CONSIGNE 1:
D'après le texte à analyser, répondez brièvement :
(a) Qui a traduit la pièce de l'allemand ?
(b) Combien de familles occupent le bâtiment, et combien d'étages compte-t-il ?
(c) Pendant quelle sorte de nuit l'action se déroule-t-elle ?
CONSIGNE 2:
Recopiez à l'identique le passage du texte à analyser qui commence par « Arabian night, de » et se poursuit jusqu'à « d’une élégante copropriété. ».

TEXTE À ANALYSER:
Arabian Night
Arabian Night de Roland Schimmelpfennig.
Arabian night, de Roland Schimmelpfennig, traduit de l’Allemand par David Tushingham et mis en scène par Nathalie Joy Quesnel, représentait un défi sérieux pour la jeune troupe anglophone, Evolution Theatre, formée il y a deux ans par d’ anciens élèves du Département Théâtre de l’Université d’Ottawa. La pièce a été montée dans l’espace étriqué du Cube, une galerie située dans le quartier du Hintonburg, qui esten passe de devenir le nouveau centre théâtral de la ville qui se développe d’une manière assez chaotique ,puisque des cafés, des restaurants bio des restaurants haut de gamme côtoient des théâtres qui récupèrent des tavernes, et d’anciens ateliers de travail désaffectés; il y a aussi une école de théâtre (Ottawa School for Speech and Drama) et le nouvel Irving Greenberg Theatre Centre, situé au rez -de- chaussée d’une élégante copropriété.
Arabian Night se déroule pendant une nuit de chaleur torride. L’imaginaire occidental transforme un conte de mille et une nuits destiné à distraire un Calife oriental, en récit urbain, marqué par les violences et les dérives psychiques. Cinq familles qui occupent un bâtiment de dix étages , montent et descendent les niveaux de cette structure (évoquée par des éléments de bois), sous l’impulsion de leurs fantaisies érotiques, désirs inassouvis, inquiétudes, et constructions imaginaires de « l’autre exotique ». Dans ce huis-clos hallucinant, ces personnages s’installent chez les uns, dévalisent les autres ou se transforment en voyeurs pris de panique, dans un contexte quasi apocalyptique où tout semble se désagréger. C’est , en filigrane, la situation sociale actuelle en Allemagne, peu à peu transformée par l’immigration du Moyen-Orient et par toutes les réactions qu’elle suscite.
Dans ce lieu anodin, ces victimes de l’exclusion et de l’aliénation, qui ont des difficultés de communication, dépouillées de tout, tentent de cerner un monde insaisissable qui se transforme sans arrêt sous leurs regards effarés. Perdu dans ce quasi-vide, les personnages ne se regardent pas : ils sont seuls, et la metteuse en scène a bien exploité ce parti-pris d’un jeu où ils semblent s’adresser toujours aux absents. Ce conte oriental déplacé dans un Occident urbain, est, à la fois réaliste, grotesque et magique, situé dans un ensemble de stratégies théâtrales apparemment contradictoires , que le décor et la mise en scène tenteraient de réconcilier.

DONNÉES:
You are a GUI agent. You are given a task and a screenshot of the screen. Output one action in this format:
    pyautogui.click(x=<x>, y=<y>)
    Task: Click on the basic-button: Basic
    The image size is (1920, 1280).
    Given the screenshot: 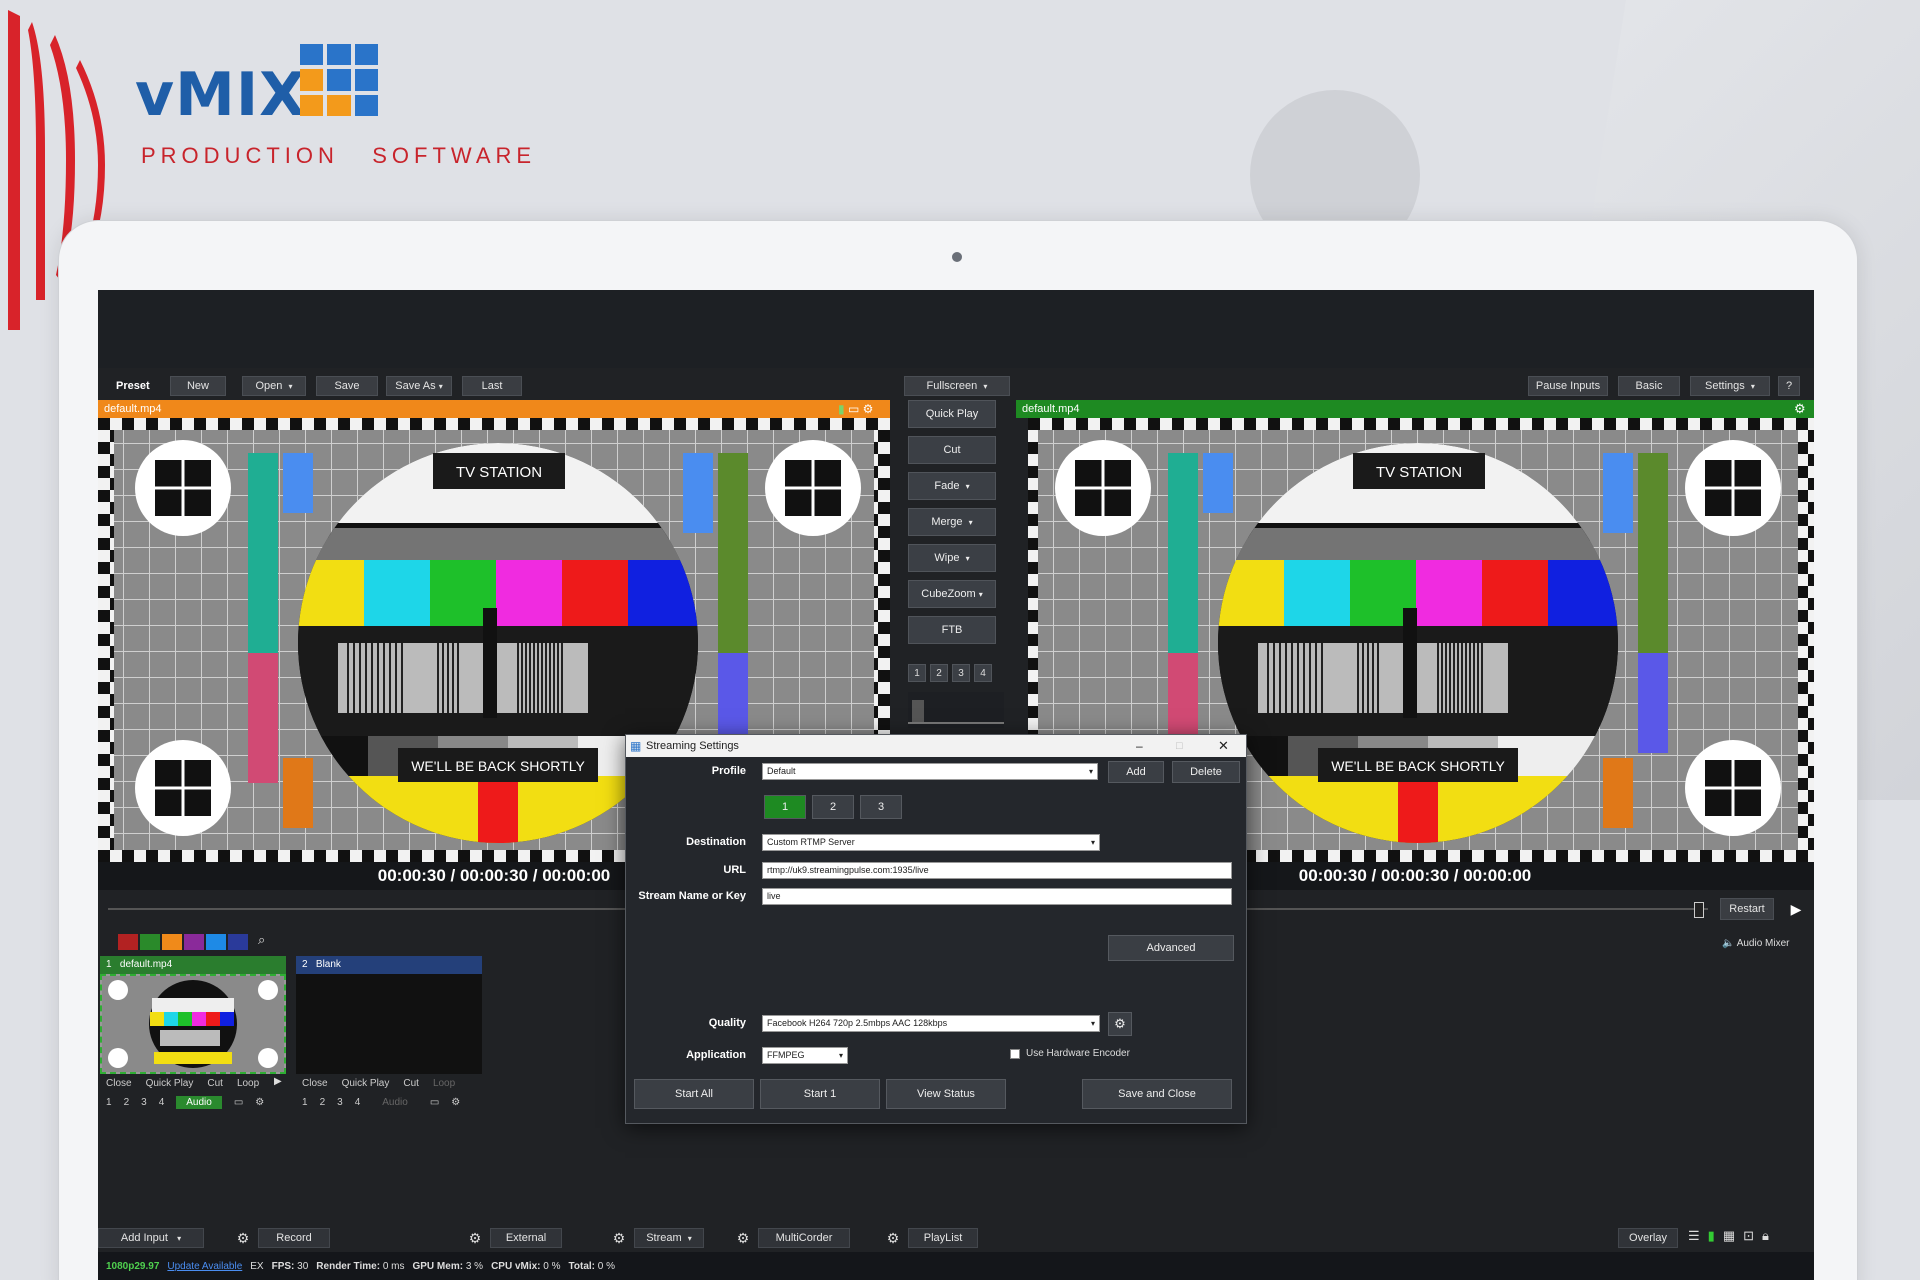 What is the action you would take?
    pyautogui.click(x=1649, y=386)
==
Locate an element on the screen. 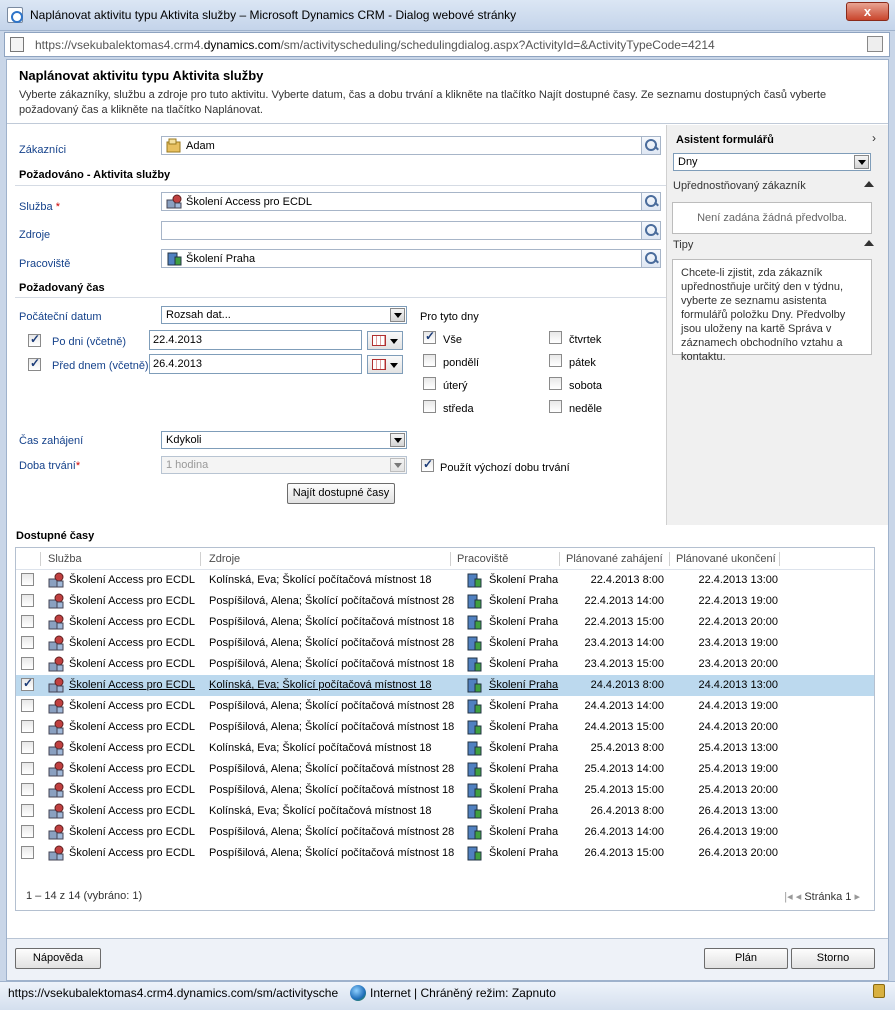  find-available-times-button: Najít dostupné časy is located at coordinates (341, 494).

RÉPONSE RÉDIGÉE 1:
(a) David Tushingham.
(b) Cinq familles ; le bâtiment compte dix étages.
(c) Une nuit de chaleur torride.

RÉPONSE RÉDIGÉE 2:
Arabian night, de Roland Schimmelpfennig, traduit de l’Allemand par David Tushingham et mis en scène par Nathalie Joy Quesnel, représentait un défi sérieux pour la jeune troupe anglophone, Evolution Theatre, formée il y a deux ans par d’ anciens élèves du Département Théâtre de l’Université d’Ottawa. La pièce a été montée dans l’espace étriqué du Cube, une galerie située dans le quartier du Hintonburg, qui esten passe de devenir le nouveau centre théâtral de la ville qui se développe d’une manière assez chaotique ,puisque des cafés, des restaurants bio des restaurants haut de gamme côtoient des théâtres qui récupèrent des tavernes, et d’anciens ateliers de travail désaffectés; il y a aussi une école de théâtre (Ottawa School for Speech and Drama) et le nouvel Irving Greenberg Theatre Centre, situé au rez -de- chaussée d’une élégante copropriété.